1. Determine the funding source. Nothing in medical education is truly free. If it's free to you, somebody else is footing the bill, and it's usually a pharmaceutical company. Funding sources are listed in small type somewhere in the first couple of pages of CME articles. Typically, the statement is a variation on “supported by an unrestricted educational grant from ....” While the term “unrestricted” implies that the company had no strings attached to its money, the reality is that any physician or MECC (medical education communication company) who receives drug company funding knows that their lecture or article will be closely perused by those with the cash, and that future “gigs” will be dependent on whether the company feels their product is shown in a favorable light.
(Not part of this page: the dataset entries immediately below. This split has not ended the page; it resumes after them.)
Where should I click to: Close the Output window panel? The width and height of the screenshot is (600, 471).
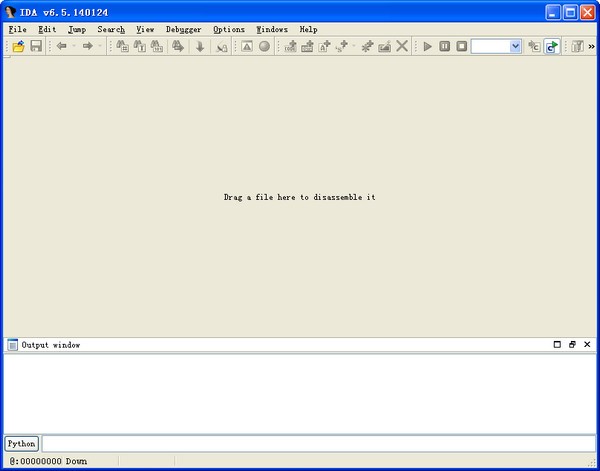coord(587,344)
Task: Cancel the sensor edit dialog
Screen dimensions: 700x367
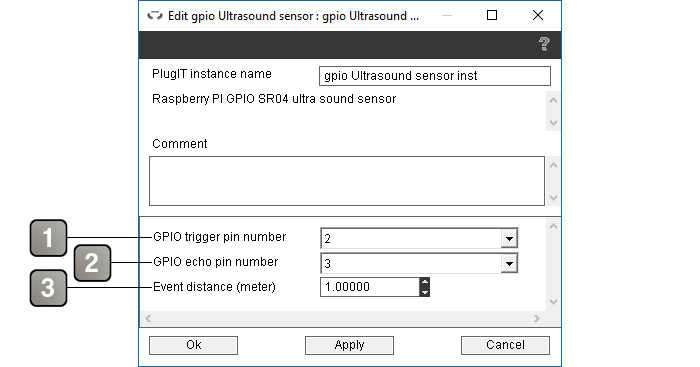Action: point(505,345)
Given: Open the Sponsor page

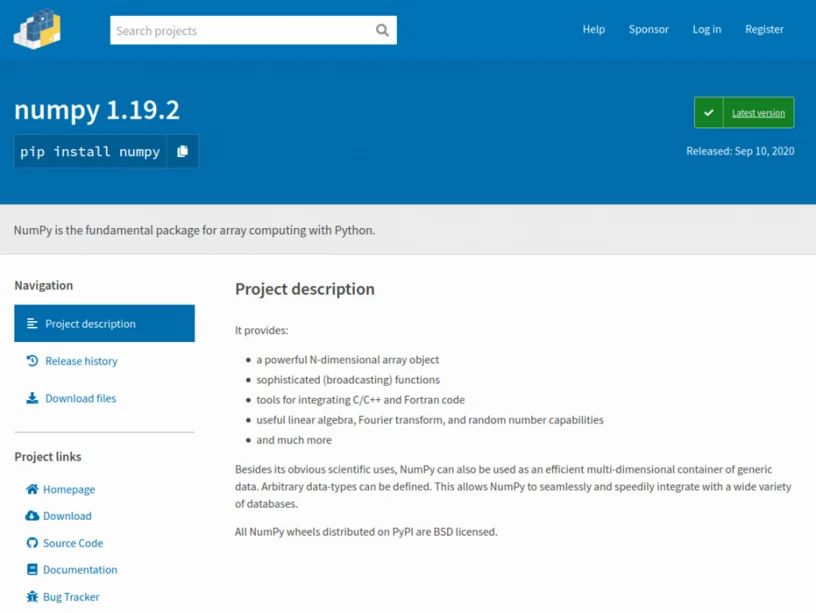Looking at the screenshot, I should (x=648, y=29).

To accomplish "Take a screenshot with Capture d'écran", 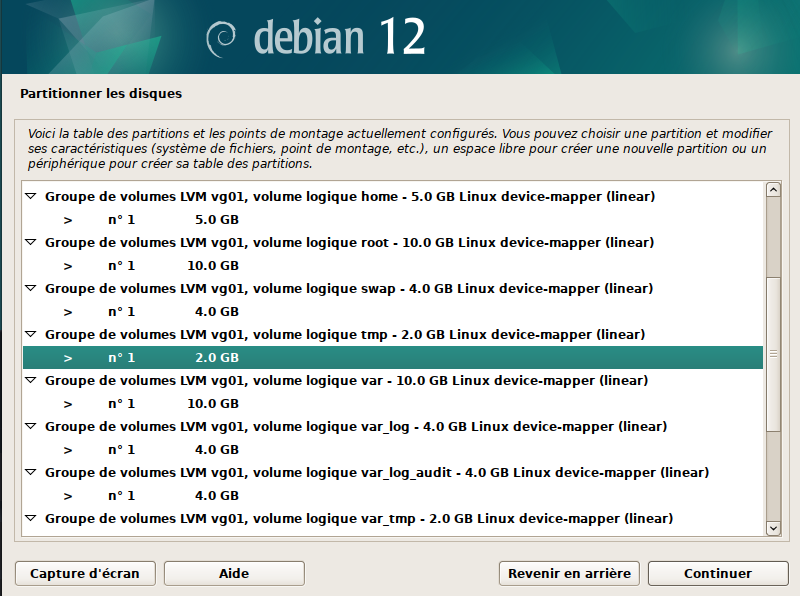I will pos(85,574).
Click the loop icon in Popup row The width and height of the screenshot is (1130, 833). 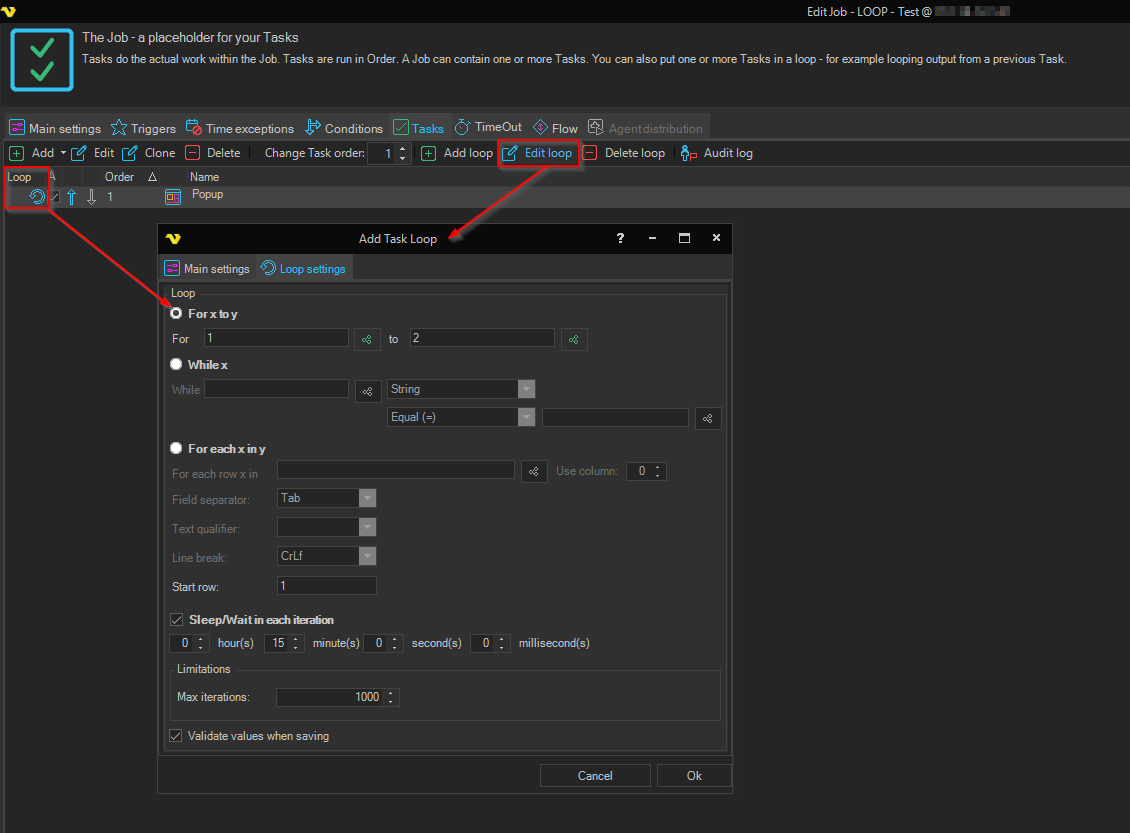pyautogui.click(x=37, y=197)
2. How is the topic framed? Companies will fund only those educational programs that play to their strengths. For example, at the 2006 annual meeting of the American Psychiatric Association in Toronto, several industry-sponsored symposia covered antipsychotics. The recently completed CATIE trial highlighted the effectiveness of Zyprexa, and thus it is not surprising that the symposium sponsored by Eli Lilly was the only industry symposium focusing explicitly on the effectiveness findings of CATIE (Symposium 21, “Effectiveness of Antipsychotic Drugs in Chronic Schizophrenia: Complete Results of the CATIE Trial”). In this symposium, none of the abstracts focused on metabolic side effects, even though this is recognized as the major liability of Zyprexa. By contrast, in the comparable symposium sponsored by Pfizer (Symposium 9, "Differentiating Atypical Antipsychotics in the Treatment of Schizophrenia: From Theory to Practice") the discussion of the CATIE study did not mention effectiveness findings (Pfizer's Geodon performed poorly in this regard), but extensively discussed the metabolic and weight gain liabilities of its competitors.

3. Which studies are featured? GlaxoSmithKline just released a web-based CME slide show entitled, "Improving Outcomes in Patients with Bipolar Disorder: Exploring the Distinction Between Efficacy and Effectiveness," which you can view here. Terence Ketter of Stanford gives the talk, but all the content was created by medical writers paid by GSK (via an educational grant to that well-known academic institution, The Center for Medical Knowledge, LLC). Download their slides and peruse them. Beginning on page 21 of the workbook, there are some slides focusing on treatment of bipolar disorder. A total of three studies are highlighted: #1: An unpublished study showing that Lamictal resulted in longer recovery in bipolar disorder than atypical antipsychotics; #2: A NEJM study showing that adding an antidepressant to a mood stabilizer doesn't help in bipolar depression; and #3: A small published study showing a numerical (but not statistically significant) advantage of Lamictal over inositol and Risperdal in recovery from bipolar depression. That's it, people: three studies, that's all we get. And each study endorses the value of Lamictal, directly or indirectly. Unmentioned, of course, is the fact that Lamictal has been tested for bipolar depression in eight studies, and that it failed to separate from placebo in seven of them. The seven negative studies have never been published, but the results are available to the diligent by searching through GSK's clinical trials register here.

So now you have all the right tools. Get out there and be a bias-buster!


Margaret Polaneczky, MD (aka TBTAM) said...

Just the post I had been planning to write! Great job...

Anonymous said...


Congratulations on all your good work including this new blog!

You wrote: "Most of us have an intuitive feel for when we are being hoodwinked." That is true when persuasion is not done skillfully. When misleading promotion is done effectively we don't know we have been misled. Skillful persuasion leads to false beliefs that we genuinely believe to be true.

Overconfidence can make us more vulnerable to being misled. See:

Anonymous said...

Thanks for the link to the GlaxoSmithKline Clinical Trial Register. Great info!